Voters narrow field to Zunker, Tiffany
Special election to fill 7th Congressional District seat is May 12
County polling places were flooded with voters Tuesday as higher than expected numbers voted in the spring primary.
On the ballot were the judicial primary to reduce the number of people running for state supreme court from three to two as well as partisan primaries for Republicans and Democrats for the 7th Congressional District seat previously held by Rep. Sean Duffy.
Taylor County had a total of 3,444 votes cast in Tuesday’s election. By comparison the April 2018 election had under 2,800 voters come to the polls. Only about half as many voters that voted in the 2018 governor’s election voted on Tuesday.
Taylor County voters followed the rest of the district in throwing their support behind state senator Tom Tiffany on the Republican side and Tricia Zunker on the Democrat side.
Tiffany received 1,561 votes to Jason Church’s 1,184 votes. District-wide, Tiffany had 57% of the vote with 43,669 compared to Church’s 43% with 32,287 votes.
“I want to thank everyone for their warm support of Bella and me these past few months. It has been a fantastic journey, I’ve met so many wonderful people across the 7th Congressional District. While the results didn’t turn out the way we hoped, we will always remember the love and support that you’ve shown us,” Church said of the loss. Church also threw his support behind Tiffany in the May special election.
On the Democrat side, Zunker had a lopsided win over Lawrence Dale both in the county and district wide. County voters in the Democrat primary favored Zunker 538 to 81 over Dale. District wide Zunker had 89% of the vote with 35,564 votes to Dale’s 11% with 4,473 votes.

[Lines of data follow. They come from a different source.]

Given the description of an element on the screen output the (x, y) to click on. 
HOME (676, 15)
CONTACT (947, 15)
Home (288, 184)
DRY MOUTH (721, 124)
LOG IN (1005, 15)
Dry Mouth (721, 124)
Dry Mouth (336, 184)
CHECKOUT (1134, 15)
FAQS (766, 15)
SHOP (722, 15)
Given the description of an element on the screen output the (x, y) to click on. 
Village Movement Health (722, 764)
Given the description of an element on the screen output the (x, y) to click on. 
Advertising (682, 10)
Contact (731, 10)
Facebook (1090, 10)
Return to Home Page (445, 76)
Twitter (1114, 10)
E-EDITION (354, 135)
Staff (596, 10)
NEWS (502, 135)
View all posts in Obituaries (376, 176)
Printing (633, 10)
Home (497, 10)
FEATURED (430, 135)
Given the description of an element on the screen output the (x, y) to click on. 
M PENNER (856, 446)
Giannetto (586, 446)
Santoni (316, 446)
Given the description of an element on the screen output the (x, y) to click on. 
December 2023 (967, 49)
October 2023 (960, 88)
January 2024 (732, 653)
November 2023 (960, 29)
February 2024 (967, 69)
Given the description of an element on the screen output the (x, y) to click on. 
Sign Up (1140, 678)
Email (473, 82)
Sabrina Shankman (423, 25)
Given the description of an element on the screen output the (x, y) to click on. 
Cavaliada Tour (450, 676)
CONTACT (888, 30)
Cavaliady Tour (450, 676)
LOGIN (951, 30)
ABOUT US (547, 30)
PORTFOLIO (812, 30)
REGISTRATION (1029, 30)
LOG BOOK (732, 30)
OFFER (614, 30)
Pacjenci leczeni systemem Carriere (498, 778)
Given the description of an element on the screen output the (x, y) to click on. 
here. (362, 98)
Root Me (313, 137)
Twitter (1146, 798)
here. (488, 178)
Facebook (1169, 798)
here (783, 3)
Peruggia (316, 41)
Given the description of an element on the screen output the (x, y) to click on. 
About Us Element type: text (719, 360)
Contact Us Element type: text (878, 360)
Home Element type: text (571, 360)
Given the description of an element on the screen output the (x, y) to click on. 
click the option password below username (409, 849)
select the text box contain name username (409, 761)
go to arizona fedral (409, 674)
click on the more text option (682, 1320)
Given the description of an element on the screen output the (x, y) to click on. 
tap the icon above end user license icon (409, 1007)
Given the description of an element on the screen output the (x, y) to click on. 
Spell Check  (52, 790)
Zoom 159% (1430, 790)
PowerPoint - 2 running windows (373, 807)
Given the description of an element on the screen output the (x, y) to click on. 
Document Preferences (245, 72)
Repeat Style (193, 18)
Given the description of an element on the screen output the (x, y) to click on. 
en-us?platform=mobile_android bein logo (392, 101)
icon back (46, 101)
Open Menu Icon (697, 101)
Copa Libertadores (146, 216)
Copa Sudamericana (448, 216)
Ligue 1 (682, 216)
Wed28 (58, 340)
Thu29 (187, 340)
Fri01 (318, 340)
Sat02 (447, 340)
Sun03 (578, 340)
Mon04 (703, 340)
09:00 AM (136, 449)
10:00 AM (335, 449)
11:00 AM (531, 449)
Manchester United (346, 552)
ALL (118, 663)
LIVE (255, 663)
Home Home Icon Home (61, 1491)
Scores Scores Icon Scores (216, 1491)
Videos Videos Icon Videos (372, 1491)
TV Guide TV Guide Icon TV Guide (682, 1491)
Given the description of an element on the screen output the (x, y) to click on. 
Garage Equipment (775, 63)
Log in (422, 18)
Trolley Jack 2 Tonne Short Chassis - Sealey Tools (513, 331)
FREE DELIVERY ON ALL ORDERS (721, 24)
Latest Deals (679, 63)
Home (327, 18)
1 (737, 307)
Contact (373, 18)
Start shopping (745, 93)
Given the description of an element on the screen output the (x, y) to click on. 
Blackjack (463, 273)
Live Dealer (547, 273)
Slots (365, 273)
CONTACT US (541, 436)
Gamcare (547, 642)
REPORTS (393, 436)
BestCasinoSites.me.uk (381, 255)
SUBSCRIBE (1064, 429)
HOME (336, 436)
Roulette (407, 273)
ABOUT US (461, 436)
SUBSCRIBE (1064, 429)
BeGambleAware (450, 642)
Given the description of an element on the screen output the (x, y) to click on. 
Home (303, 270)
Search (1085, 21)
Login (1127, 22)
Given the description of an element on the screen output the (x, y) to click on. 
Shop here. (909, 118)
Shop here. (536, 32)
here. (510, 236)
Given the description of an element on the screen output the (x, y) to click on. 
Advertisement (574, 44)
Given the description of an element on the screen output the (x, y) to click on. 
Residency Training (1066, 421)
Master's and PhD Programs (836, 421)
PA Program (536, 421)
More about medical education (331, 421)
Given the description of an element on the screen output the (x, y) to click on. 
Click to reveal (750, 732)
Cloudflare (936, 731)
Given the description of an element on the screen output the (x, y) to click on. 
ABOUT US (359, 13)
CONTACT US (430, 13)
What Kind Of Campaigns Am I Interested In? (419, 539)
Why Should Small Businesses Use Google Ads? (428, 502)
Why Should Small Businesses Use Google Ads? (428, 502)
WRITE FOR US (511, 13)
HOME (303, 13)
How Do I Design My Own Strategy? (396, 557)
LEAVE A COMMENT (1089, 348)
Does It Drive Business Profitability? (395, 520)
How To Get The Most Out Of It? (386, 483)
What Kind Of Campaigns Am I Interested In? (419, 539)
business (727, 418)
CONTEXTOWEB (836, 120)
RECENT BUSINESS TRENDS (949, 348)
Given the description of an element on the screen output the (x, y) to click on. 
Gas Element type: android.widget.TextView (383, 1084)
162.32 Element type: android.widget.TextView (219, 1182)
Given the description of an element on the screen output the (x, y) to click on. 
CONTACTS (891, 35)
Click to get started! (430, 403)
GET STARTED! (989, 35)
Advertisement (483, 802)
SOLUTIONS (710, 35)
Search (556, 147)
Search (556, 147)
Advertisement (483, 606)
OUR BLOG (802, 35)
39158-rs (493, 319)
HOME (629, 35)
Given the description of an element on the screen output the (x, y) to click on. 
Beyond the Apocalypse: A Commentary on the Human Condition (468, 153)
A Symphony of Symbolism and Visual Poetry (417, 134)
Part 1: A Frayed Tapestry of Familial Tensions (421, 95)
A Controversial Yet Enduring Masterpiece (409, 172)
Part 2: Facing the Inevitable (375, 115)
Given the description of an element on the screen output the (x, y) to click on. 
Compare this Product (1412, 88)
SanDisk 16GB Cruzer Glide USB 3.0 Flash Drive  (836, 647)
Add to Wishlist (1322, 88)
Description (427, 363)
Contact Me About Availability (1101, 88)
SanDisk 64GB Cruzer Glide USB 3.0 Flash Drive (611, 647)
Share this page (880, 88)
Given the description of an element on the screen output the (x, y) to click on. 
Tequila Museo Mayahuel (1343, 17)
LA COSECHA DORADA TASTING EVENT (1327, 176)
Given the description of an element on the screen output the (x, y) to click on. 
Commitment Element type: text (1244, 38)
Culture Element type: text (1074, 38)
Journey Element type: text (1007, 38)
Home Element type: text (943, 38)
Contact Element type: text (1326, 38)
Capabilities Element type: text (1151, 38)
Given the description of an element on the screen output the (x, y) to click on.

The other race on the ballot was to narrow the field for a 10-year term on the state supreme court. In that race incumbent Daniel Kelly had a commanding victory among Taylor County votes with 2,446 votes compared to 665 for Dane County judge Jill Karofsky and 180 for Marquette University law professor Ed Fallone.
Statewide voters also favored Kelly and Karofsky. Kelly had 352,860 votes statewide, about 50% of the total votes. Karofsky had 261,721 votes or about 37% with Fallone having 89,181 or about 13%.
“We’ve come a long way, but we have a long way to go in the next seven weeks,” said Karofsky of making it through the primary. “I look forward to traveling across Wisconsin, talking to voters, and making our case. My opponent and his special-interest allies will throw every bit of mud they can, but I have the record, the commitment to the rule of law, and the toughness required to win this race.”
In his statement on the primary win, Kelly said, “I am first and foremost incredibly grateful for the support our campaign has received from folks all across the state.”
“[Tuesday’s] results prove that Wisconsinites are passionate about preserving their constitution and upholding the rule of law on their Supreme Court. This has been my commitment to my bosses – the people of Wisconsin – since I came to the court, and I am so thankful for their support. The results also demonstrate the power of our grassroots volunteers who have selflessly spent their nights and weekends engaging with voters about the importance of this race. Your support, enthusiasm, and energy has given our campaign the momentum we need — momentum that will lead us to victory on April 7th,” he said.